◆ **Ausgewählter Text**
┄┄┄┄┄┄┄┄┄┄
Gewinnerin des Karin-Hollweg-Preises im Interview
Zukunft denkbar machen
Gewinnerin des Karin-Hollweg-Preises im Interview: Hannah Wolf
Der Freie-Kunst-Studentin Hannah Wolf (*1985) wurde als Meisterschülerin von Julika Rudelius, HfK-Professorin für Zeitbasierte Medien, der mit 18.000 Euro dotierte Karin Hollweg Preis 2023 zugerkannt. Wir sprachen mit ihr über das HfK-Studium und die ausgezeichnete Videoinstallation „Arbeit am Produkt“.

Von links: Preisstifterin Karin Hollweg, Gewinnerin Hannah Wolf und David Bartusch (Vorsitzender des Freundes- und Förderkreises der HfK Bremen). Foto: Kim Mayer
Nach dem Ende des Studiums noch ein Jahr als HfK-Meisterschülerin leben, warum hattest du dich dafür entschieden?
Die Welt nach dem Studium ist fies genug, nur wenige werden von ihrer Kunst leben können. Da ist es reizvoll, nach dem Diplom ein weiteres Jahr in der geschützten Freiheit der Hochschule zu verbringen – mit der Meisterschüler:inneausstellung als Ziel, auf das man hinarbeiten kann in der Gewissheit, dort in einer renommierten Bremer Institution wie jetzt der GAK eine große Aufmerksamkeit zu bekommen. Deswegen muss meine Arbeit dafür wirklich stimmig sein – und dafür ein Jahr Zeit zu haben, ist wahnsinnig toll. Gleichzeitig hat man immer noch die Begleitung aus der HfK und die Hilfe der Professorin. Das Beste aus zwei Welten: Ich bin einerseits völlig frei, muss nicht mehr ins Plenum gehen, aber ich kann. Ich muss keinen Theorieschein mehr machen, kann aber immer Martin Schulz, Professor für Kunstwissenschaft, Theorie und Geschichte ästhetischer Praxis, was fragen.
Warum wolltest du Meisterschülerin bei Julika Rudelius sein?
Ich habe bei ihr studiert, da ist ein Vertrauensverhältnis entstanden, das wollte ich fortsetzen. Sie hat einen sehr genauen Blick und versteht, was ich möchte, ärgert mich dann immer und will, dass ich was anderes mache, dann streiten wir uns, aber genau in diesem Streiten wird man sich ja sicherer. Es war auch problemlos, Meisterschülerin zu werden. Es gibt da so eine familiäre Generosität an der HfK, Julika fragte, willst du Meisterschülerin werden, dann bitte schön. Das wars. An anderen Hochschulen muss man dafür nach dem Vordiplom die Tasche des Professors tragen.
┄┄┄┄┄┄┄┄┄┄
◆ **Aufgabe A**
Geben Sie den Abschnitt der Datenzeilen zwischen der Zeile mit „Given: Click the 56×38×39cm size value“ und der Zeile mit „Switch to the Scheduling“ einschließlich erneut wieder und ersetzen Sie dabei „Viewport“ durch „Ansichtsfenster“, ohne sonst etwas zu verändern.

[Gespeicherte Einträge]
┄┄┄┄┄┄┄┄┄┄
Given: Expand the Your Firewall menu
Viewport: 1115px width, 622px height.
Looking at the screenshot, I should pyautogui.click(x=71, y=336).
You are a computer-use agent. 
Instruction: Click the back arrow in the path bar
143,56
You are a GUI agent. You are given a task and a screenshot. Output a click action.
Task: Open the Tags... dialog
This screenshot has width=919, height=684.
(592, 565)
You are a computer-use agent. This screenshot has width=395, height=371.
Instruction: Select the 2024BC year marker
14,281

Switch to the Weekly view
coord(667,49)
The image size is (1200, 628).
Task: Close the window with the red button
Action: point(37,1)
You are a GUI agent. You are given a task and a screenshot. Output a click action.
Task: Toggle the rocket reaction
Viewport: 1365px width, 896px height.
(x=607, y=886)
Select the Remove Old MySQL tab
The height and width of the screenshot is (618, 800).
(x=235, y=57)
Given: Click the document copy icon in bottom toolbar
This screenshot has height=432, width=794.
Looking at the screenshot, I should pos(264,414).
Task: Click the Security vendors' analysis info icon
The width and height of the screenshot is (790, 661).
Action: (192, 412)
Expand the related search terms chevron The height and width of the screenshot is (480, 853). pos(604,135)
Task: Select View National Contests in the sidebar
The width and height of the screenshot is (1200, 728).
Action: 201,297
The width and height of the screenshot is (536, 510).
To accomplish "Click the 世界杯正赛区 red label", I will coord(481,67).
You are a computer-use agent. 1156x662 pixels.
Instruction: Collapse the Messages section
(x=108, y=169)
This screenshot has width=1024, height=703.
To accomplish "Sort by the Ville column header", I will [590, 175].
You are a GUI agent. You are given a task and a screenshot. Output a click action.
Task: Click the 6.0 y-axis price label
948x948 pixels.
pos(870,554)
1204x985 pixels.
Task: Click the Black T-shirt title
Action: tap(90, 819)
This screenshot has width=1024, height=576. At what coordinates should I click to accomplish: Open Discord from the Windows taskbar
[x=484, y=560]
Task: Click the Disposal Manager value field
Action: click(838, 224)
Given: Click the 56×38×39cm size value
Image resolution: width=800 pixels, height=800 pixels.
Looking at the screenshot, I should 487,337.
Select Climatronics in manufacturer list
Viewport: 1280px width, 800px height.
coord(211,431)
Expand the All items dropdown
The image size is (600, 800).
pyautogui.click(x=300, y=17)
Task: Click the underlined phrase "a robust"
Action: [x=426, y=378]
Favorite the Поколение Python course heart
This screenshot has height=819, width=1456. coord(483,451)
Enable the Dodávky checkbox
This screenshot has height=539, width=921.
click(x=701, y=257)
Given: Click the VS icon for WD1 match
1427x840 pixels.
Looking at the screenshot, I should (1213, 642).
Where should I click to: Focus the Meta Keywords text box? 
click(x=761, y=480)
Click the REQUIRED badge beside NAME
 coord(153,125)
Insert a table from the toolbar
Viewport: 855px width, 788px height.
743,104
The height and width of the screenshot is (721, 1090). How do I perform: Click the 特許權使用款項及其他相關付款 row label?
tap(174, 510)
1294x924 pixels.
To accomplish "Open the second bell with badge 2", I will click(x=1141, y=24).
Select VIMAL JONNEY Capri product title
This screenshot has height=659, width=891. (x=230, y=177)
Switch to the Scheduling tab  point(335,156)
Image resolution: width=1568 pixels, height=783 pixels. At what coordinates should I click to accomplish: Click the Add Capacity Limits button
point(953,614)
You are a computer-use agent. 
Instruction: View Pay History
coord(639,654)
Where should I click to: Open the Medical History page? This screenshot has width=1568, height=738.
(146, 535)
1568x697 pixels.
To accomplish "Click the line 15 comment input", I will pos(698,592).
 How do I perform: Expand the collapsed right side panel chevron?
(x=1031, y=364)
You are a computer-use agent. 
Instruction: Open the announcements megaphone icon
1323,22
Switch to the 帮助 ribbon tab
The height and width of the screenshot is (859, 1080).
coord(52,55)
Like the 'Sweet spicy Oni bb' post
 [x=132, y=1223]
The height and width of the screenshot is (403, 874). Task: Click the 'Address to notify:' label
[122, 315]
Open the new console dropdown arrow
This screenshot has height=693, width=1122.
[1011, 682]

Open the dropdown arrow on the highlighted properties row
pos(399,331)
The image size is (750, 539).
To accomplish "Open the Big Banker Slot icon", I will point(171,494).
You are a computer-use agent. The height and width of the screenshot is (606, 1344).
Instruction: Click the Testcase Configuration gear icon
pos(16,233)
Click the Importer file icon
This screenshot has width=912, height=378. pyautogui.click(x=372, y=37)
┄┄┄┄┄┄┄┄┄┄
◆ **Aufgabe B**
Nennen Sie alle Personen, die im Interview mit der Preisträgerin namentlich genannt werden.

◆ **Richtige Lösung A**
Given: Click the 56×38×39cm size value
Image resolution: width=800 pixels, height=800 pixels.
Looking at the screenshot, I should 487,337.
Select Climatronics in manufacturer list
Ansichtsfenster: 1280px width, 800px height.
coord(211,431)
Expand the All items dropdown
The image size is (600, 800).
pyautogui.click(x=300, y=17)
Task: Click the underlined phrase "a robust"
Action: [x=426, y=378]
Favorite the Поколение Python course heart
This screenshot has height=819, width=1456. coord(483,451)
Enable the Dodávky checkbox
This screenshot has height=539, width=921.
click(x=701, y=257)
Given: Click the VS icon for WD1 match
1427x840 pixels.
Looking at the screenshot, I should (1213, 642).
Where should I click to: Focus the Meta Keywords text box? 
click(x=761, y=480)
Click the REQUIRED badge beside NAME
 coord(153,125)
Insert a table from the toolbar
Ansichtsfenster: 855px width, 788px height.
743,104
The height and width of the screenshot is (721, 1090). How do I perform: Click the 特許權使用款項及其他相關付款 row label?
tap(174, 510)
1294x924 pixels.
To accomplish "Open the second bell with badge 2", I will click(x=1141, y=24).
Select VIMAL JONNEY Capri product title
This screenshot has height=659, width=891. (x=230, y=177)
Switch to the Scheduling tab  point(335,156)

◆ **Richtige Lösung B**
Hannah Wolf
Julika Rudelius
Karin Hollweg
David Bartusch
Kim Mayer
Martin Schulz